On a practical level, the one thing we must all remember is to cling as close as possible to the Sacraments, maintain if not further deepen our devotions and our interior lives, and do whatever is in our power to be better Catholics. This should always take priority, especially now as all the signs are on the wall: this violence is distinctly anti-Christian and especially anti-Catholic. In the time it took to write this piece, the mob went from tearing down confederate statues to tearing down statues of saints and even of Our Lady of Fatima. The Enemy is at work here.

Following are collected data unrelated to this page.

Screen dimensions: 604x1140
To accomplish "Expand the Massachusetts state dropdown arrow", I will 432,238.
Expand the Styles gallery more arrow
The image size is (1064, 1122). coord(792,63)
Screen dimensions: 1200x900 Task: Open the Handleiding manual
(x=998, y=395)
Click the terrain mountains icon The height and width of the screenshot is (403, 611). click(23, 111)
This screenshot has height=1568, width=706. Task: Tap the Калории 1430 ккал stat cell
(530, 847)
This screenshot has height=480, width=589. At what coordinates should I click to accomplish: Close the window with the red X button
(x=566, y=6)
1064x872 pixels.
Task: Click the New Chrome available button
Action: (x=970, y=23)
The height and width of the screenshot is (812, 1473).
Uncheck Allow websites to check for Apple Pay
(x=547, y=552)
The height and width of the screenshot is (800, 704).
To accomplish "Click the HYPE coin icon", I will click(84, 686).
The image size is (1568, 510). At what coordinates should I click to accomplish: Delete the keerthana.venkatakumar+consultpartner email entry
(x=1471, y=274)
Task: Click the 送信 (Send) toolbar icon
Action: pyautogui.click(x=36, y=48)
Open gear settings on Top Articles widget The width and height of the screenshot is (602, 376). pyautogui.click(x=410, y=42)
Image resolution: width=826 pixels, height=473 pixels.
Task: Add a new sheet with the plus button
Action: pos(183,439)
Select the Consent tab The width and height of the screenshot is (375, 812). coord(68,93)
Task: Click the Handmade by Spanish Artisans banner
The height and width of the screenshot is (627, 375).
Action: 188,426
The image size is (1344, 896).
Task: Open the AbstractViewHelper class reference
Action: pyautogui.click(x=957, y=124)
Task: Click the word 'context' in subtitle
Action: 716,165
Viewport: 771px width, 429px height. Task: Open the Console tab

On a wider level, organization will be key, but I don’t know how much to trust efforts of organization for the reasons I mentioned before. We already know that our elected officials don’t have our backs, as American citizens, and we’ve been watching Trump literally do nothing while the country burns, so we know his administration doesn’t have our backs either. After the recent passages of Bostock v. Clayton County and Department of Homeland Security v. Regents of the University of California through the Supreme Court, we know that the judges don’t have our backs, either. If there was ever a time when the U.S. Government so thoroughly and so obviously resented, dismissed, and ignored its own people, we’re living through it now.
All I know is that when we’re watching mobs of rioters, profiled by fires, tear down statues of national heroes like George Washington, it isn’t alarmist to draw parallels to the disastrous revolutions of 1789, 1848, and 1914, to mention just a few. When members of the mob are shouting, on video, “shoot the white folks,” and “kill whitey,” and are so emboldened as to take over city blocks and point weaponry at cops, it isn’t alarmist to call this the beginnings of a race war. And when the government ignores the violence when it isn’t outright endorsing it, it isn’t alarmist to consider the fact that you don’t have a country anymore.
It’s just a few words. It’s just a slogan. It’s just pronouns. It’s just airing legitimate grievances. It’s just some statues. It’s just some names. It’s just reparations. It’s just relocation. It’s just workplace reassignment. You will be made complicit by our demands to fall in line. Shut up, get in the camp. Shut up, you don’t deserve to see your family. Shut up, you lost the war. Shut up, do what we tell you. Shut up, dig the graves.